Todavia, há uma diferença entre os Storm Shadow/Scalp EG e os Taurus alemães, que, além destes serem mais sofisticados e terem um alcance superior, mais cerca de 200 kms que o sistema franco-britânico, possuem características que lhe permitem perfurar sistemas de bunkers com larga espessura de betão armado, o que é uma ameaça poderosa, por exemplo, à ponte de Kerch (Crimeia).

Esta escalada ocorre quando Moscovo e Kiev estão em fase, como ficou definido em Istambul, há cerca de um mês, de preparação de propostas de memorando com as etapas das conversações que deverão levar a um cessar-fogo e, idealmente, a um acordo de paz.

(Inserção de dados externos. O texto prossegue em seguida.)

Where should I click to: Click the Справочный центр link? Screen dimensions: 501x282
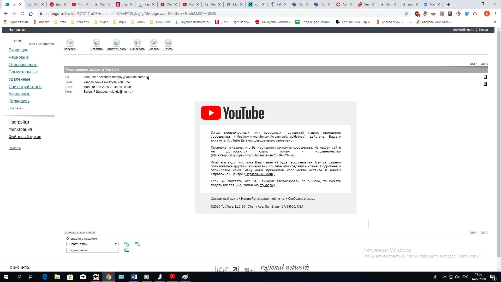tap(224, 198)
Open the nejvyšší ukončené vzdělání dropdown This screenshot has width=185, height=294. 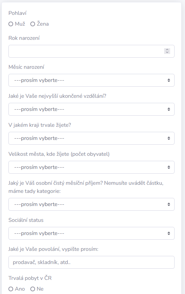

Entretanto, numa notícia alarmante, a agência Reuters vem agora contextualizar esta escalada alemã no pressuposto de que Berlim se está a preparar para uma guerra com a Rússia, o que condiz com a postura de falcão de guerra de Merz quando comparado com o anterior chanceler Olaf Scholz.

Durante a sua campanha para as eleições alemãs, Merz sempre defendeu uma postura mais agressiva para com a Rússia, como o demonstra a entrega agora dos sofisticados misseis Taurus que Scholz nunca aceitou por considerar que era uma escalada demasiado arriscada.

E estes misseis alemães representam, efectivamente, segundo vários analistas, um sério risco de escalada porque a Rússia só não tem ainda contramedidas como desenvolveu para os outros, incluindo os ATACAMS norte-americanos

Segundo a Reuters, as forças armadas alemãs estão a cumprir um plano apressado de armazenamento de armas até 2029, ano em que os analistas militares da Bundeswer crêem que haverá uma guerra de larga escala entre russos e a NATO.

Num documento a que a Reuters acedeu, uma directiva produzida pelos chefes militares alemães, a prioridade é o apetrechamento dos sistemas de defesa aérea, tanto para os misseis russos conhecidos, como para os seus drones cada vez mais sofisticados, além de criar projecteis capazes de atingir alos em solo russos com um alcance muito mais largo que os 500 kms dos Taurus e a guerra electrónica 2.0, que dizem estar a Alemanha muito atrás de outros países.

Em anteriores reacções a esta escalada ocidental, o Kremlin avisou que se vir provada a ameaça oriunda dos países europeus da NATO, não hesitará em usar os seus igualmente novo misseis balísticos hipersónicos Oreshnik para anular essas ameaças, independentemente de onde se localizem no espaço da Europa ocidental.